__Extracted text__
The Point of Contact

One skill we do not usually train in the dojo is self-defense decision-making: When does an encounter become a conflict, and when does a conflict become a fight?

 

Discretion and Valor

Under some circumstances we want to avoid threat situations. Tactical trainer John Farnam describes basic self-defense this way: “Don’t go stupid places. Don’t hang out with stupid people. Don’t do stupid things.”

That’s good advice. It works. But sometimes stupid finds you, and sometimes duty calls.

Under other conditions we might want to evade threats, like if there’s a riot down the block, and it’s heading your way.

The time may come when we need to respond to immediate threats. We will take the initiative to protect our selves or others.

But navigating the gray areas – the areas of uncertainty, where threats are unknown and predators may be close – is a necessary skill for practical self-defense.

__Data to examine__
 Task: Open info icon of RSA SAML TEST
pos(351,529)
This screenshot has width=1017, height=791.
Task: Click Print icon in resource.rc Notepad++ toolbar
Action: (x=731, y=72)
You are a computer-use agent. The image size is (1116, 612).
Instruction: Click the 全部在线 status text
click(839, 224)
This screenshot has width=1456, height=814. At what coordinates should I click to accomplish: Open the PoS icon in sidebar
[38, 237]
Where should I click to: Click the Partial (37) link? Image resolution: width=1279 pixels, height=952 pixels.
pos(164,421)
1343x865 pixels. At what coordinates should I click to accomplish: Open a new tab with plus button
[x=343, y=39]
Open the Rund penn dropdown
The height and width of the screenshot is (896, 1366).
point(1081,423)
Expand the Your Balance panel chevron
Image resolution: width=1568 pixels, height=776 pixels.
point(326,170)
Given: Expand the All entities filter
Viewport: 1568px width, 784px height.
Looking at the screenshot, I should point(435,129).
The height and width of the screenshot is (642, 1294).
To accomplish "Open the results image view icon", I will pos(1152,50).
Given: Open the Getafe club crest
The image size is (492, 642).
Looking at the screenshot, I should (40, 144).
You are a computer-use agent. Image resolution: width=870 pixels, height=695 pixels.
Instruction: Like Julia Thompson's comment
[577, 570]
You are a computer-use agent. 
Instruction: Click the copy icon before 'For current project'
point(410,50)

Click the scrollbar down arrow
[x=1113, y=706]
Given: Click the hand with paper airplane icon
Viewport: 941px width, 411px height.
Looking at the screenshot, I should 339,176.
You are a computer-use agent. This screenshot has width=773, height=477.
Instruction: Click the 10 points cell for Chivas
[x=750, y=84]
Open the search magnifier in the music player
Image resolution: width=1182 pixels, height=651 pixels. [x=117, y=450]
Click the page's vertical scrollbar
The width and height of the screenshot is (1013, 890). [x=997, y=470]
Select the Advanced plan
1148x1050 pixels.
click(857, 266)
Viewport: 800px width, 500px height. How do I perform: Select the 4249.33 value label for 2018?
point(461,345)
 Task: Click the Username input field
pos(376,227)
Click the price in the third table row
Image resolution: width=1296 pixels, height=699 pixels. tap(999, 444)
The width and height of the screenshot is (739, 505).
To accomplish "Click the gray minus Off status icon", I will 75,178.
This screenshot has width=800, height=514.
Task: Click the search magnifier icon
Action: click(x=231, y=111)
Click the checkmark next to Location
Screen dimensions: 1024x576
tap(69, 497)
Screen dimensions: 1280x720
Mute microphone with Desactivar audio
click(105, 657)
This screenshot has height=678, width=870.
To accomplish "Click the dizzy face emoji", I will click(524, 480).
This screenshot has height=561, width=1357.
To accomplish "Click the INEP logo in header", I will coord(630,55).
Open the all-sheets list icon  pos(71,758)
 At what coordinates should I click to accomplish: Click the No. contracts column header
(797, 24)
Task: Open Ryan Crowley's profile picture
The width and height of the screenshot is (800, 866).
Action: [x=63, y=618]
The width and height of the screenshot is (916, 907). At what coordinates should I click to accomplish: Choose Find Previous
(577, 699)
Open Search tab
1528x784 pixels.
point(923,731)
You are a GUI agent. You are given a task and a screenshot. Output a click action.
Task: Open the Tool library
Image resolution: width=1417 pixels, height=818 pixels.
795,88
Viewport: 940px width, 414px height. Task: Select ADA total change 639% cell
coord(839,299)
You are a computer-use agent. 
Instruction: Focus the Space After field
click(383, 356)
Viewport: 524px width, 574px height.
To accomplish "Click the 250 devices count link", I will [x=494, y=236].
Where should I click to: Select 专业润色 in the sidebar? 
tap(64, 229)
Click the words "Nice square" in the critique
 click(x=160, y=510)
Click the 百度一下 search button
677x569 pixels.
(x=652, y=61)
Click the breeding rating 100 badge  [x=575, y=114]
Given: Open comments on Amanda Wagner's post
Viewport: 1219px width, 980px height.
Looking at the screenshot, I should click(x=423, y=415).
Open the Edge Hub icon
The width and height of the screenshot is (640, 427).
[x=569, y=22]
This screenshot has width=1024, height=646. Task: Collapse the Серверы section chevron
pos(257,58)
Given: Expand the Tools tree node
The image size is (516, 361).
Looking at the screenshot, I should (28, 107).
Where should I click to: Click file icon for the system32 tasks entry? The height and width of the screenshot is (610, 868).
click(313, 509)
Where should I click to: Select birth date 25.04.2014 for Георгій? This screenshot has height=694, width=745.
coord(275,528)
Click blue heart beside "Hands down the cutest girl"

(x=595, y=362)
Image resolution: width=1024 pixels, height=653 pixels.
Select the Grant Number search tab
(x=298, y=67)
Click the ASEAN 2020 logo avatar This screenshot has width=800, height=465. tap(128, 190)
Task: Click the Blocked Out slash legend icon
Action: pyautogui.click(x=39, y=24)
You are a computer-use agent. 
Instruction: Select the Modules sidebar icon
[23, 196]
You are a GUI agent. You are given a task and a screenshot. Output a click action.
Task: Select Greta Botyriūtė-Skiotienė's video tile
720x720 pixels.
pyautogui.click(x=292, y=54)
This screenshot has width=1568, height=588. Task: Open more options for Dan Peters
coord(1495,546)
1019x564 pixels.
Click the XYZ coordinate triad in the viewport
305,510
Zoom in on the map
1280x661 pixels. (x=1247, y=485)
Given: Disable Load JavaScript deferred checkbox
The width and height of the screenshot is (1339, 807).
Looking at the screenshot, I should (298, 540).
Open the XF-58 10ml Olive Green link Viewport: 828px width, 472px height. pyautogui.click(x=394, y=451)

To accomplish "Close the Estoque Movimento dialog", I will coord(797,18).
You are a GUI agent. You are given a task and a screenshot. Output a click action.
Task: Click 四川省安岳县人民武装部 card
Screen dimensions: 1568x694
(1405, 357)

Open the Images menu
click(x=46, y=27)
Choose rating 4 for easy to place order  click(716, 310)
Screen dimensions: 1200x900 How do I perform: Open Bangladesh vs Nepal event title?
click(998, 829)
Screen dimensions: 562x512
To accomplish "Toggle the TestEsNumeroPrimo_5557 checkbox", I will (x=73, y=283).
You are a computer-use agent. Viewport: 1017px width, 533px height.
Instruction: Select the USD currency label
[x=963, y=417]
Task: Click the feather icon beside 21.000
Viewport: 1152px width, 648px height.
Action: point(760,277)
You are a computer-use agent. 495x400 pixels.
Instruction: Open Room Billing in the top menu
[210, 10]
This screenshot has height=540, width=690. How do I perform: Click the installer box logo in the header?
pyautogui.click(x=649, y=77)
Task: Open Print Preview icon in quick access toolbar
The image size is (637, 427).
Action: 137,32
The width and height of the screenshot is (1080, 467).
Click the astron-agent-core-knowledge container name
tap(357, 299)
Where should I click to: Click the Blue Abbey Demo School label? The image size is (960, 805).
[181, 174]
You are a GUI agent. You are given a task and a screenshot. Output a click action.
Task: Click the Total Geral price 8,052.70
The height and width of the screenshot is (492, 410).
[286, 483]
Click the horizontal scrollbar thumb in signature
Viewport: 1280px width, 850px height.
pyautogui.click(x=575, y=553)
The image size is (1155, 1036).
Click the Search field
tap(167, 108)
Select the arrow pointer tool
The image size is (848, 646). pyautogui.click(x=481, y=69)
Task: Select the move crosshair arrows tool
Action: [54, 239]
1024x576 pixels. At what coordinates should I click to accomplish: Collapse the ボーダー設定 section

__Exercise tasks__
A - Decide whether each statement below agrees with the self-defense text. Answer yes or no for each, quoting the words of the text that settle it.
(i) Self-defense decision-making is a skill usually trained in the dojo.
(ii) John Farnam is described as a tactical trainer.
(iii) The author calls Farnam's description of basic self-defense good advice.
B - Answer these questions from the self-defense text.
(i) What is the first of Farnam's three rules?
(ii) What example does the text give of a threat one might want to evade?
(iii) What skill does the text call necessary for practical self-defense?
C - Supply the next part of the self-defense text, starting after its final sentence.

__Responses by task__
A -
(i) No: "One skill we do not usually train in the dojo is self-defense decision-making"
(ii) Yes: "Tactical trainer John Farnam"
(iii) Yes: "That’s good advice."

B -
(i) "Don’t go stupid places."
(ii) A riot down the block that is heading your way.
(iii) Navigating the gray areas, where threats are unknown and predators may be close.

C -
Street Experience

If you live in a place where street violence is a way of life then you learn tactical awareness and decision-making from an early age. You get experience in detecting threats and responding to them.  You pick up on signals. You gauge malicious intent by reading posture, gait, gaze, proximity, and more.

Threat detection, your tactical early warning system, is a survival skill.  No matter where you live you are not born with it: You learn it.

This is a two-edged sword.  Continual exposure to a hostile environment is not like training. When people live in fear they become suspicious, stressed and isolated.   A menacing manner and flat affect may not be signs of toughness. They may be signs of abuse.

As practitioners we look for real world models for training.  An atmosphere of hostility and toxic emotion is not a good model. Constant threat is as debilitating as constant self-indulgence.  Both make people weak and fearful.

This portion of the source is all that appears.